━━━━━ Цитируемый отрывок ━━━━━

Эти слова Ланселота перекликаются с жизненным девизом самого короля Артура: "Лучше умереть с честью, чем жить с позором", именно они придают вполне определенное идейное звучание образу Ланселота. Человек, естественная человеческая сущность которого так соответствует требованиям нового государственного порядка и самого короля, не сможет в дальнейшем не стать правой рукой и самым верным рыцарем Артура, а быть может, и воплощением всех достоинств человека, искренне поддерживающего этот порядок.

Неудивительно поэтому, что вслед за рассказом об образовании великой империи Артура Мэлори переходит к рассказу о Ланселоте, образом которого он начинает поиски нового этического идеала, вся VI книга превращается в развернутую характеристику Ланселота. Это еще не исчерпывающая характеристика, но она позволяет выявить в образе Ланселота все те черты, которые, с одной стороны, послужат его славе, его известности как "цвета рыцарства", а с другой - поведут к трагическим событиям последних книг романа /XVIII-XXI/.

"...& some there were that were but knytes whiche encreased so in armes and worship that they passed alle their felawes in prowesse and noble dedes / and that was wel preued on mаnу But in especyal it was preued on syr launcelot du lake / for in al turnementys and justes and dedes of armes both for lyf and deth he passed al other knytes / and at no tyme he was neuer ouercome / but yf it were by treson or enchauntement / so sir Launcelot encreased soo merveyllously in worship / and in honour / therfor is he the fyrst knyjt that the freneshe book maketh mencyon of after kynge Arthur came from Rome [70]/"(“…Иные там были простые рыцари, но столь искушенные в воинском искусстве и доблести, что превосходили всех остальных своих товарищей силой и сноровкой, и многие это благородными своими подвигами доказали.

Но особенно отличился там сэр Ланселот Озерный, ибо во все турнирах, поединках и схватках и на жизнь и на смерть он превзошел остальных рыцарей и не разу не терпел поражения, если только не было там измены или колдовства. И потому так умножилась воинская слава и честь сэра Ланселота, недаром его первым упоминает Французкая Книга сразу после возвращения короля Артура из Рима.[71]”)

С VI книги романа Ланселот, который стал "самым славным и самым чтимым рыцарем в мире /"...sir launcelot had the grettest name of ony knyghte of the world / and most he was honoured of hyhe and lowe" [72]/(“…И была в ту пору у сэра Ланселота слава такая, как ни у кого из рыцарей на свете, и почетал его всяк – и велик, и мал[73]”.)

━━━━━ Сохранённые данные ━━━━━

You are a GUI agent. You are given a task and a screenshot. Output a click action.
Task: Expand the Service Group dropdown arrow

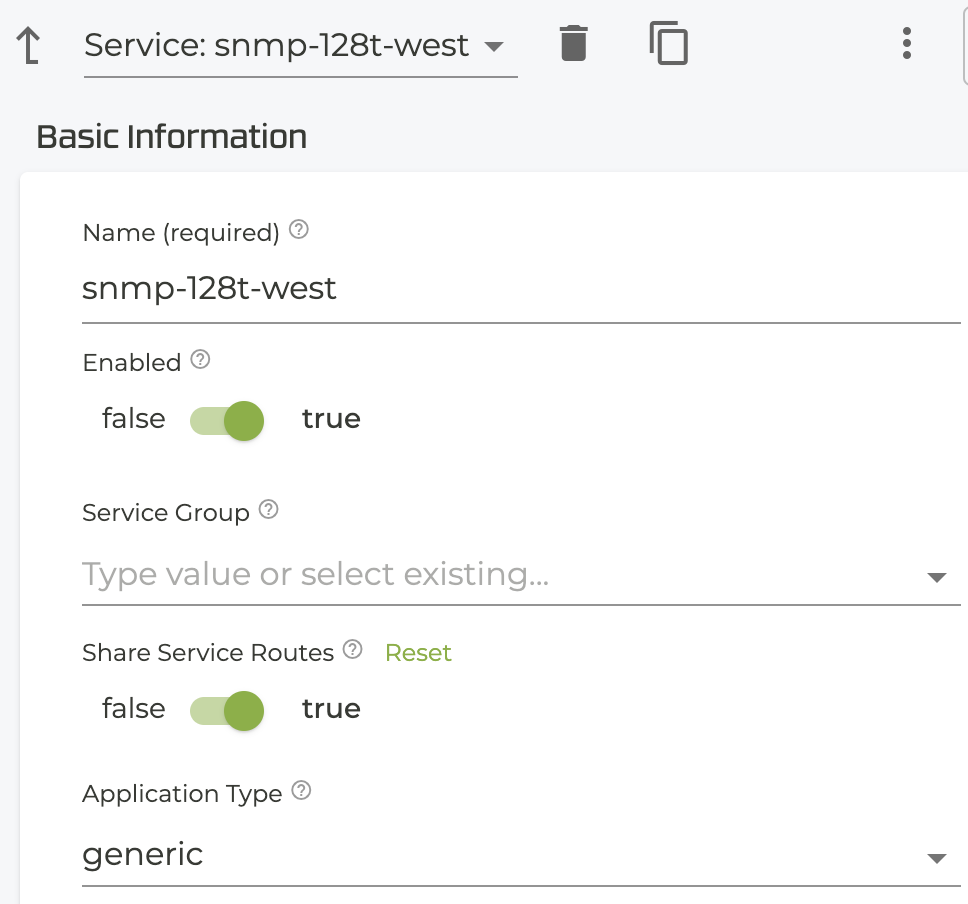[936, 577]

━━━━━
━━━━━ Сохранённые данные ━━━━━

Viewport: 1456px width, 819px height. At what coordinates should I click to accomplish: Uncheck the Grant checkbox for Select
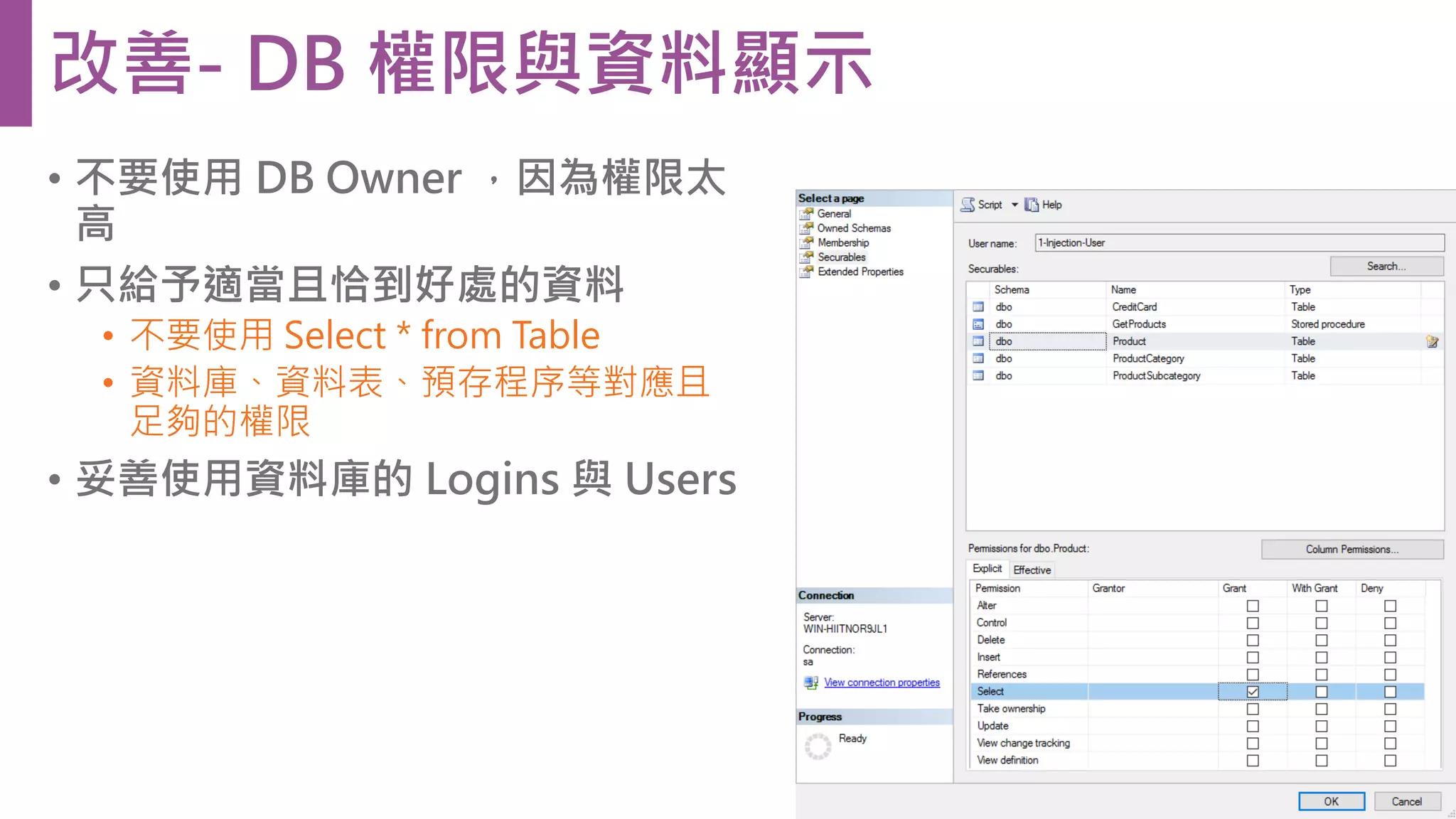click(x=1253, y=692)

━━━━━

:: Что нужно сделать ::
a. Оформите в виде JSON-списка строк строки записей между строкой, содержащей "Viewport: 1456px width, 819px", и строкой, содержащей "click(x=1253, y=692)", включительно: по одному элементу на строку, пустые строки пропустите, изображения в ответ не включайте.
b. Продолжите отрывок о Ланселоте, начав сразу после его последнего предложения.

:: Ответы ::
a.
[
  "Viewport: 1456px width, 819px height. At what coordinates should I click to accomplish: Uncheck the Grant checkbox for Select",
  "click(x=1253, y=692)"
]

b.
выдвигается в центр повествования и становится главным предметом пристального изучения писателя. Главным, но не единственным.

Поиски рыцарского идеала Мэлори продолжает и в VII книге романа, главным героем которой становится безвестный рыцарь, впоследствии оказывающийся братом Гавейна Гаретом. Вопреки мнению Ч.Мурмэна, утверждавшего, что сюжет романа о Гарете использован Мэлори в качестве комментария к вопросу о любви и поведения влюбленных и основная задача которого состояла в раскрытии "естественной страсти, совершенно отличной от искусственной, условной "куртуазной любви" (This oft-repeated story is used by Malory as a commentary upon love and the behavior of lovers, the main purpose of which is to present a natural, untutored affection, very different from the artificial, conventionalized "amour courtois"[74]/ нам кажется, что книга о Гарете имеет многоплановое значение в композиционном построении и идейном содержании романа.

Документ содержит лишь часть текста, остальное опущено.